時事等の社会問題から何気ない日常の出来事まで幅広くテーマを取り上げ、自己のオピニオンを綴り公開します。

なぜ、幼稚園バスは大津波に向かって走った?!

2011年08月13日 | 時事論評
 未曾有の大震災に於ける数々の被害に関して、これは「天災」だったのか、これは「人災」だったのかの白黒決着は今後も困難を極めることであろう。


 その中において、国民皆に一番分かり易いのは福島第一原発事故である。
 あれは誰の目から見ても「人災」以外の何物でもない。

 この国において原発が推進された当初より、その推進政策の背景には政治面のみならず科学技術面においても不安定材料が数多く存在していた。 にもかかわらず、国民に対して何らの情報公開もせずしていい加減な“原発は安全”アピールの国民目くらませの下、水面下で原発建設により暴利をむさぼろうとする巨大な権力が暴走したことは否めない事実であろう。
 その証拠に、福島第一原発事故早期に発生したメルトダウンによる水素爆発を止められる人物が誰一人としてこの国には存在しないことが、この3月以降証明された。
 しかもその後の原子力安全保安院等々、国の独立行政法人の原発事故担当者の数々の不祥事更迭事件勃発にもほとほと呆れる思いだ。


 表題の事案に移ろう。

 去る8月10日、宮城県石巻市の私立幼稚園の送迎バスが3月11日当日に大津波に巻き込まれ園児5名が死亡した事件に関して、4遺族が園側の対応に問題があったとして幼稚園に対して損害賠償を求める訴えを起こした。
 大震災発生後、学校や幼稚園等の場で犠牲になった子どもを抱える遺族から学校や幼稚園に対して責任を問う動きが広がっている中、訴訟に持ち込んだ事例は今回が初めてとのことだ。
 今回訴訟に持ち込まれた幼稚園に於ける3月11日当日の対応の様子をここで再現すると、大津波警報発令後の午後3時頃、園児を帰宅させるため高台にある幼稚園をバスが出発し、海辺の住宅地を回っている途中に津波と火災に見舞われて5名の園児が行方不明になったとのことである。
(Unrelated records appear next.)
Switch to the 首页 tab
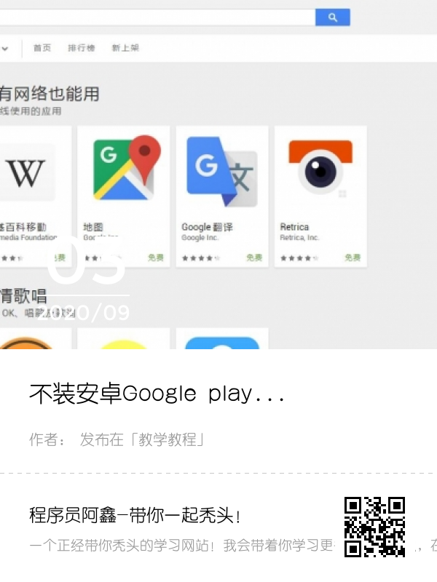The image size is (437, 582). point(42,48)
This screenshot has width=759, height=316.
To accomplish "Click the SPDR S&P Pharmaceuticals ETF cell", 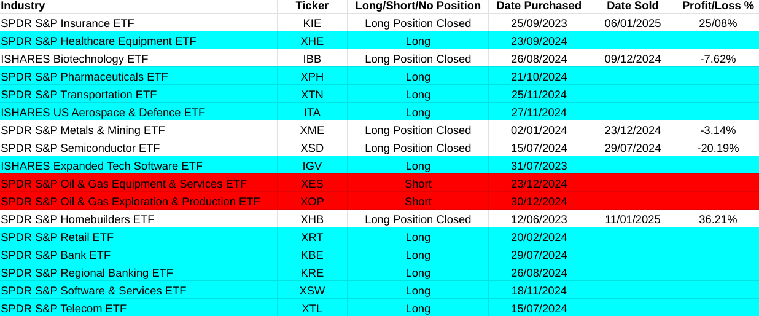I will coord(84,77).
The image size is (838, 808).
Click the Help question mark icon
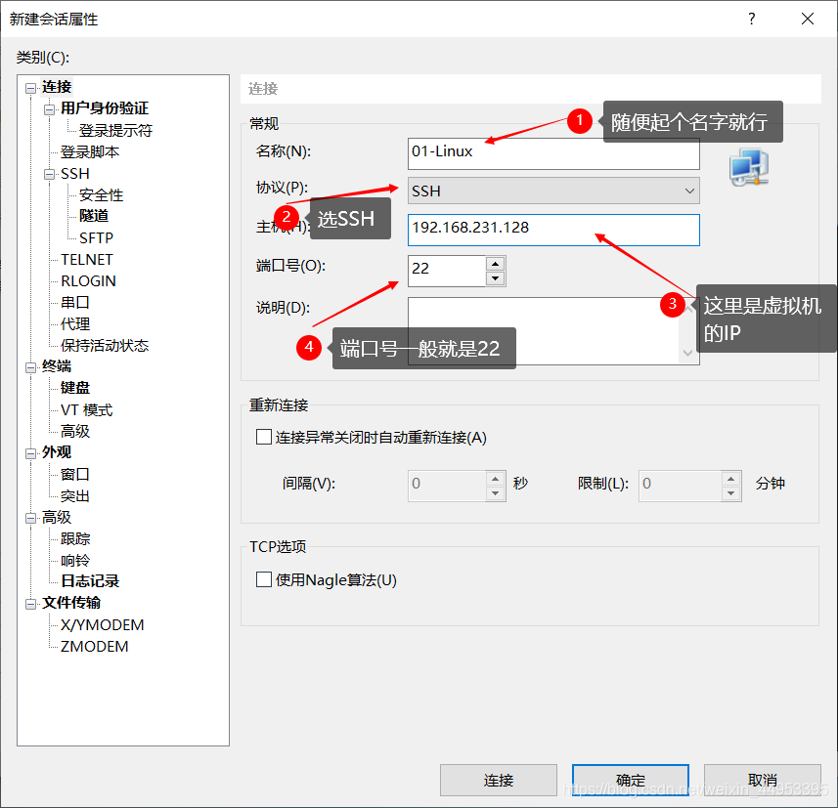[751, 19]
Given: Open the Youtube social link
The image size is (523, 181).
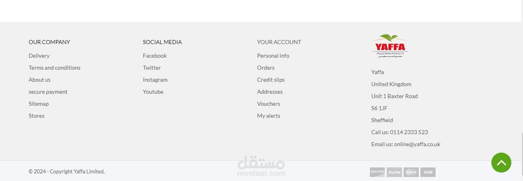Looking at the screenshot, I should click(x=153, y=92).
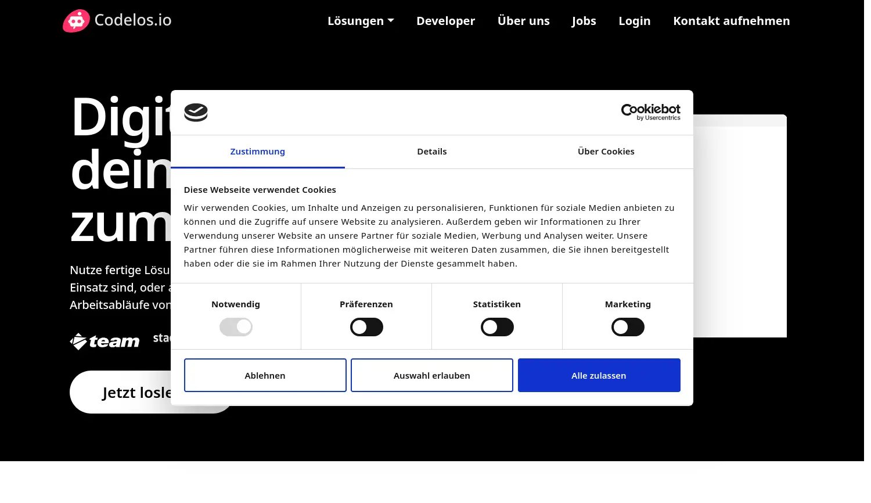Click Auswahl erlauben to confirm selection
Image resolution: width=871 pixels, height=503 pixels.
tap(432, 375)
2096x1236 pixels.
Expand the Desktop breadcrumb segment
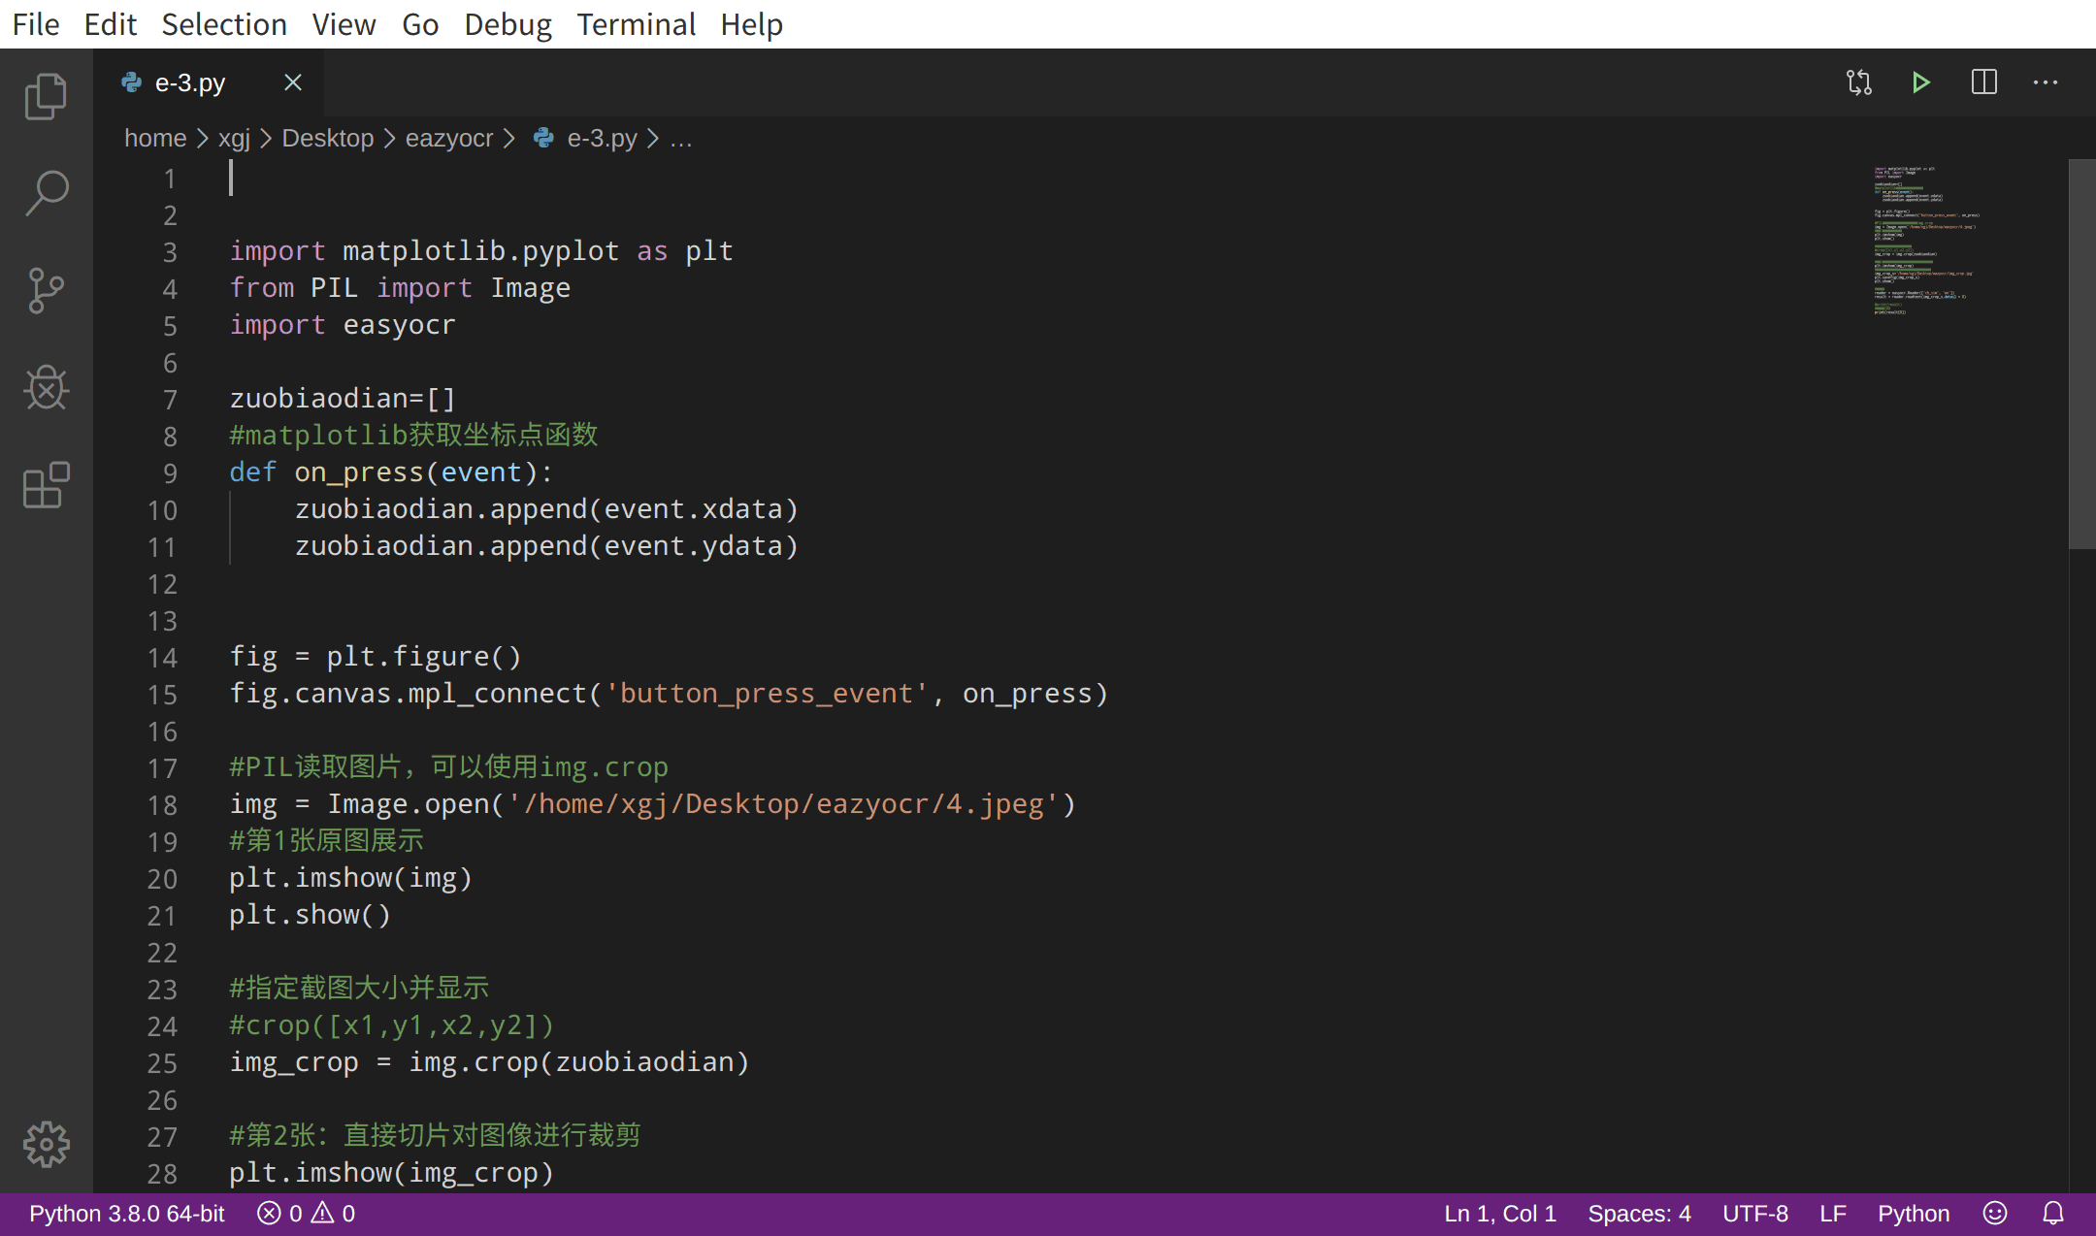[x=327, y=139]
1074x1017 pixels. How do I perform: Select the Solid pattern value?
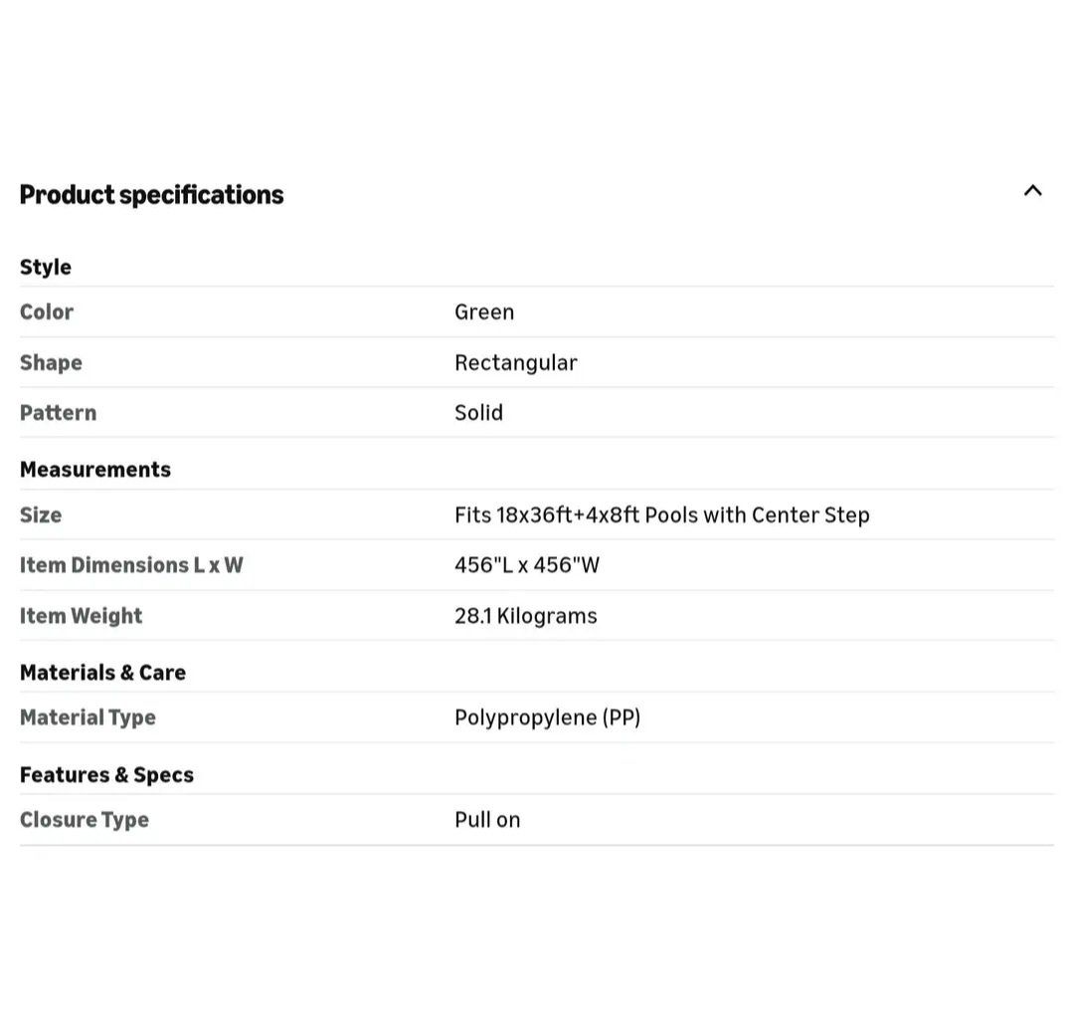[x=478, y=412]
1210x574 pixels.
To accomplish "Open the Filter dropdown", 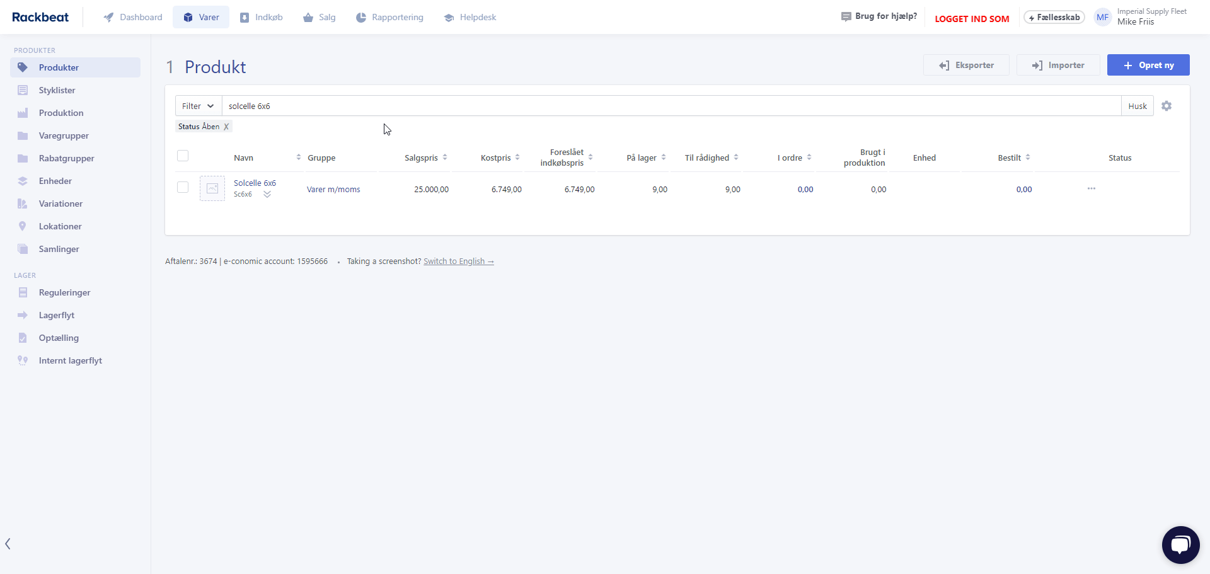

(参考のため、高台に立地している幼稚園はその原型を保って存続している様子だ。)
 これに対し、遺族側は「園は警報で津波の危険性を予見できたのに被害を受ける可能性が高い海側へバスを走らせた。 地震時のマニュアルを周知せず避難訓練も実施しなかった」と主張しているようだ。
 この遺族側の主張に対し、園側代理人弁護士は「大津波が来るとは予想できず、園に責任はない」として原告側と争う構えであるとの報道である。


 ここで原左都子の私事に移らせていただくことにしよう。

 今から遡る事6年程前に私が住む関東地方においてかなり大きな地震があった。 その時東京は震度5弱を記録したのだが、これは私が上京してウン十年以来最大の震度だった。 (ただこの3月11日に東日本大震災の震度5強の大揺れを経験した身からすれば、今となっては大騒ぎするほどの揺れではなかったと振り返ることが出来る。)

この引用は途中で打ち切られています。